Lima es la segunda ciudad desértica con mayor concentración de población. La primera es El Cairo. En San Isidro, en promedio, se consume al día 447 litros de agua; en San Juan de Lurigancho, 15. Es un buen ejemplo que evidencia la inequidad y la falta de empatía en la que vivimos. Cuando falta el agua para “casi todos”, por desastres provocados por la naturaleza (que no es tratada con respeto al dejar que existan viviendas en laderas y quebradas donde pasarán los huaicos cada temporada de lluvia, además del arrojo sistemático de desperdicios en cuencas), se repetirá de manera exponencial el impacto de esta furia que responde a la acción del hombre, no de Dios, como asegura alguien basado en la ignorancia, para provocar temor entre mucha gente desinformada.

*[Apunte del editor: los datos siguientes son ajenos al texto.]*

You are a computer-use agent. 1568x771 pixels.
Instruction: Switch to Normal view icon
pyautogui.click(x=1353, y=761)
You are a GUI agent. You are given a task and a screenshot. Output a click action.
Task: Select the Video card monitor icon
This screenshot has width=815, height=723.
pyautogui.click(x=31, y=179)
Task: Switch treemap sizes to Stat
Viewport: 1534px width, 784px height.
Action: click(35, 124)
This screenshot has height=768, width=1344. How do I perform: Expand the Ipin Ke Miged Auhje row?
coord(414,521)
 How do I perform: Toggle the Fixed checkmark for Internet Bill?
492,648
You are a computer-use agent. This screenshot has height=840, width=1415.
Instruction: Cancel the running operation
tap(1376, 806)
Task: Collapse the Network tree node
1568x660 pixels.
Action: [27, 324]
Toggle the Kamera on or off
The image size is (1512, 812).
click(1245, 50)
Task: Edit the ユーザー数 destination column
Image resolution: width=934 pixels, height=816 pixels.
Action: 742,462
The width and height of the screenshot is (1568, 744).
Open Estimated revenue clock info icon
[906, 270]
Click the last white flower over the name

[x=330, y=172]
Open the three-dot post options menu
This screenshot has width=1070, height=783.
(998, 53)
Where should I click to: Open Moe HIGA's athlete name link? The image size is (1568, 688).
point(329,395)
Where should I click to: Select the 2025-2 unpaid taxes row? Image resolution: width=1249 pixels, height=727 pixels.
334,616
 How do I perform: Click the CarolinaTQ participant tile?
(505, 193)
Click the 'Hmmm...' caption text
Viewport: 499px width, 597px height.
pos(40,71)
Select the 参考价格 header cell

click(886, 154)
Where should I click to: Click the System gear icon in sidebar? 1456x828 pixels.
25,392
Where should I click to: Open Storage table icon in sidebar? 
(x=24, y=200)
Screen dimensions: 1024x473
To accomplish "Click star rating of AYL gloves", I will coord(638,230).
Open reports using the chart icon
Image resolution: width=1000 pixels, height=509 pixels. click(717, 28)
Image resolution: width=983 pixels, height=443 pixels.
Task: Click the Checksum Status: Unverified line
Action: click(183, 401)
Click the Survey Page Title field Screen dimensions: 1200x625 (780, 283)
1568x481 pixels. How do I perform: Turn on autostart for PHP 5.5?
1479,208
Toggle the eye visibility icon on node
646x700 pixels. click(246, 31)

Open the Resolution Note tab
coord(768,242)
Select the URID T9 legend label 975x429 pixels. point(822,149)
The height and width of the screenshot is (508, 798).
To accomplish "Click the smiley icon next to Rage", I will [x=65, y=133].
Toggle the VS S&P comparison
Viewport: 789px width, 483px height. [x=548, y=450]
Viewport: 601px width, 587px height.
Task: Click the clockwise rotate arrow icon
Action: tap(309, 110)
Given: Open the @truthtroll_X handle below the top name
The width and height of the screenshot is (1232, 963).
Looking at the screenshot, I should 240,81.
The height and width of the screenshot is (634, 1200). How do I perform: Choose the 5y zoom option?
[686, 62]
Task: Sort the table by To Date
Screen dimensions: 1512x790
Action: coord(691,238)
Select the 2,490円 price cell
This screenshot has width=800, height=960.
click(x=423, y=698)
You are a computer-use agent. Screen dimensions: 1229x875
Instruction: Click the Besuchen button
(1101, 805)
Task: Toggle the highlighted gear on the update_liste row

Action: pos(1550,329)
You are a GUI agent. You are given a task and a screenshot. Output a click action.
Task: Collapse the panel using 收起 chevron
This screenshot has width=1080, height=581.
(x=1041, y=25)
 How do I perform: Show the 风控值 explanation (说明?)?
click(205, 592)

Mientras le demos la espalda a la madre naturaleza, lloraremos la pérdida de vidas, asentamientos arrasados, por inacción de un Estado endémicamente laxo, por nuestra cultura de mano extendida e inmediatista. Los fenómenos de El Niño están documentados hace miles de años. Nuestros sabios ancestros, pese a no tener las herramientas científicas de hoy, hicieron mejor las cosas. Aprendieron a convivir con la naturaleza, no a desafiarla.
La cuenca amazónica del Perú tiene el 97% de agua de nuestro territorio. A la costa solo llega el 2%, y Lima concentra el tercio de toda la población nacional.
Si no combinamos políticas nacionales con esta realidad, el grito de “tengo sed” acabará con nosotros. Necesitamos un verdadero REVOLCÓN CULTURAL para adaptarnos. Son necesarios planes regionales sensatos, mejoramiento del uso del agua, más bonos de reubicación para que la gente se traslade a espacios planificados. Una oportunidad para que cuando LA NATURALEZA HABLE, demostremos que la empezamos a entender. Aterricemos la verdadera importancia de estos dos átomos de hidrógeno y uno de oxígeno. Sin agua, ¡NO hay vida! ¡Seamos conscientes y hagamos lo necesario!